The storms have barreled through the region as recently as 2008, and have killed hundreds through Gainesville's history.

Though the region was spared by storms that devastated the Southeast last spring, Gainesville Emergency Management is working to better notify residents of potential storms.

Emergency Management officials recently requested a grant through Georgia Emergency Management to provide the city with three more tornado sirens in areas they felt were in need.

"There's some areas that we had identified that were not covered by the current sirens, which was a huge area in the county" said David Kimbrell, Hall County emergency management director. "These were some high population areas where outside activities happen."

Kimbrell said those areas include near the Lanier Point Park and Athletic Complex off Dawsonville Highway, an area off Thompson Bridge Road near the Nancy Creek fire station and Browns Bridge Road at Memorial Park.

The grant must first be approved before the sirens can be purchased, but Kimbrell said he believes it will be.
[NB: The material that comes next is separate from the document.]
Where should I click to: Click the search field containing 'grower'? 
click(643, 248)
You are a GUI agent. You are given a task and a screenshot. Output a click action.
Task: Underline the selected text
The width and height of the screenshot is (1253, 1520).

With the technological age progressing at a rapid pace, though, many emergency management agencies are using new methods to alert residents.

Dawson County uses a phone system, a method that is quickly catching on in other counties.

"We have outdoor warning sirens, as well as the telephone notification system," Dawson County Fire Chief Lanier Swafford said.

The system works by having someone activate it, which then phones a warning to every resident who has signed up for the free service.

"Most of our standard warnings, tornado warnings, are canned messages that we already have prepared in the system, so in the event the weather service issues a tornado warning, we can push ‘go' on the button," Swafford said.

The system allows the warning to either be transmitted countywide or only to a specific portion of the county.

It can be activated any time a threat is perceived regardless if a storm warning has been issued.

"We can use it as a proactive or as an at-need service for Dawson County," Swafford said.

The phone notification works so efficiently that Swafford said he would "most definitely" recommend other counties begin using it.

Kimbrell said Hall County has considered a similar system but has not been able to obtain funding for it. He said the phone system is an additional method to notify residents but the sirens are still a more reliable system.

"If you're playing softball or you may not have your phone in your pocket ... this, for outdoor warning, is still the best device," Kimbrell said.

Swafford agreed that the phone system is only an alternative method.

"Not everybody is indoors to get a phone message, so that's where the outdoor sirens supplement that and where we have those positioned are primarily areas of high outdoor usage," he said.

Hall County also uses Twitter to issue alerts, which Kimbrell said is a good method because so many people rely on social media for news.

"It's a good method," he said. "The biggest thing about that is it's no cost."

For now the county will continue to use tornado sirens as its main notification system. He said the sirens can be heard within a two-mile radius.

"If you're right next to them it will shake your head pretty hard," he said.